The Mulcares’ travel to New York fit a pattern that would become more pronounced among Afro-Caribbean Panamanians by the 1950s. Many chose to make Brooklyn their new residence. Before this, in the immediate post– canal construction period, migration from Panama to Harlem was the norm. In Harlem migrants like Maida Springer, Kenneth B. Clark, and Guyanese-born and Panama-raised Eric Walrond made their international careers in labor organizing, psychology and social service, literature, and civic organizing. By the early 1940s some Panamanians already lived in Brooklyn, among them Anesta Samuel’s relatives and successful entrepreneurs such as Ethelbert Anderson, a neighborhood association developed. The bulk of the women who formed and joined Las Servidoras in the 1950s were all Brooklyn residents.
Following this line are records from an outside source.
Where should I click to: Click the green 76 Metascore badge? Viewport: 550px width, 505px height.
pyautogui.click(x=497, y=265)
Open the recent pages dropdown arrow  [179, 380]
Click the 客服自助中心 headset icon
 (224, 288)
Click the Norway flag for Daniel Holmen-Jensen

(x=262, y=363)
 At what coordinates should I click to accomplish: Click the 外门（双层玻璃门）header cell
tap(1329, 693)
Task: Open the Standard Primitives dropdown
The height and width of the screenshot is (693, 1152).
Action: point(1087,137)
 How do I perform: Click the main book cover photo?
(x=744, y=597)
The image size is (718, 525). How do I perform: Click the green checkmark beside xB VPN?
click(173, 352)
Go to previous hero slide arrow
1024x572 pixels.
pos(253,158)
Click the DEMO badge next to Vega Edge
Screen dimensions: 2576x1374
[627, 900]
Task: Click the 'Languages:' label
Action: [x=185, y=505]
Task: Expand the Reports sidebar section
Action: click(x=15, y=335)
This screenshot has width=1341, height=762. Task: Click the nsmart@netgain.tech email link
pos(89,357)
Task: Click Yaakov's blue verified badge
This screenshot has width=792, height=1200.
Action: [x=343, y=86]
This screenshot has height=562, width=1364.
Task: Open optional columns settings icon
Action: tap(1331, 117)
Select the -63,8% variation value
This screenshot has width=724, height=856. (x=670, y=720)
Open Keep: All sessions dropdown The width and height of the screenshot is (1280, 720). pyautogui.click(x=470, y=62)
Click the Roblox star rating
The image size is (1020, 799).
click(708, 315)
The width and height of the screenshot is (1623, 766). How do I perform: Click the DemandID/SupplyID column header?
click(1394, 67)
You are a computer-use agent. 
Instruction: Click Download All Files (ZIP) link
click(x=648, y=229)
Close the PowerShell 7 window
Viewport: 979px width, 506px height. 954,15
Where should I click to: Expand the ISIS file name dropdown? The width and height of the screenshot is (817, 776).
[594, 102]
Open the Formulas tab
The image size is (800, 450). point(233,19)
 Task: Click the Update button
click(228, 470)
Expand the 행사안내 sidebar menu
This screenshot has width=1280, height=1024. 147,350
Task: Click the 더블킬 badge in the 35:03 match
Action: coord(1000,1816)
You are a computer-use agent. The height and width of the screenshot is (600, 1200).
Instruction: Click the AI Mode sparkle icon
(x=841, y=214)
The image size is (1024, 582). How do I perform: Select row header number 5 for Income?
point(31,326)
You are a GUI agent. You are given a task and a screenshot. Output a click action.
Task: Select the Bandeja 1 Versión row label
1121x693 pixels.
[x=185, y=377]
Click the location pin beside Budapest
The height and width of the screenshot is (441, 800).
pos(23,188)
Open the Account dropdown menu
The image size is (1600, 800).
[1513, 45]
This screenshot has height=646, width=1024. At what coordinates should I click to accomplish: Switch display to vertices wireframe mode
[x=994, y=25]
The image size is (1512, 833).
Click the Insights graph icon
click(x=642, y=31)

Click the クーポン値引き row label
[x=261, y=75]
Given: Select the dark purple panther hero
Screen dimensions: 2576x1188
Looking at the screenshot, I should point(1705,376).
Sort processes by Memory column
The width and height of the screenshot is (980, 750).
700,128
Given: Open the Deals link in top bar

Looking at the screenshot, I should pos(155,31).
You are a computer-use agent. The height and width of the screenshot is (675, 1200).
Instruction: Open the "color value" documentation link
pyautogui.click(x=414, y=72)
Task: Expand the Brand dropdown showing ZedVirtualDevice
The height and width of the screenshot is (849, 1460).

Why then did Brooklyn become a communal space for Las Servidoras and other Afro-Caribbean Panamanians? One answer lay in the growth of Brooklyn as a Black urban center by the 1940s. Black southerners, Black migrants from outside the United States, and Black people born in New York formed part of this urban community. The completion of subway lines connecting central Brooklyn to Manhattan in the late 1930s facilitated this demographic trend. Prior to these subway lines, most people of African descent in New York chose to live in Manhattan, mostly in Harlem. With eased commuter options, Brooklyn became a borough of interest. By 1940 Brooklyn also offered cheaper rents and more home ownership opportunities than Harlem or Manhattan as a whole. For the founders and the future members of Las Servidoras, home ownership was especially important. By law, no one in the Canal Zone could own property since all land came under the purview of the US government. In Panamá and Colón, rampant overcrowding made the possibility of owning a home very difficult. Those seeking home ownership also had to find a way to finance and build their residences.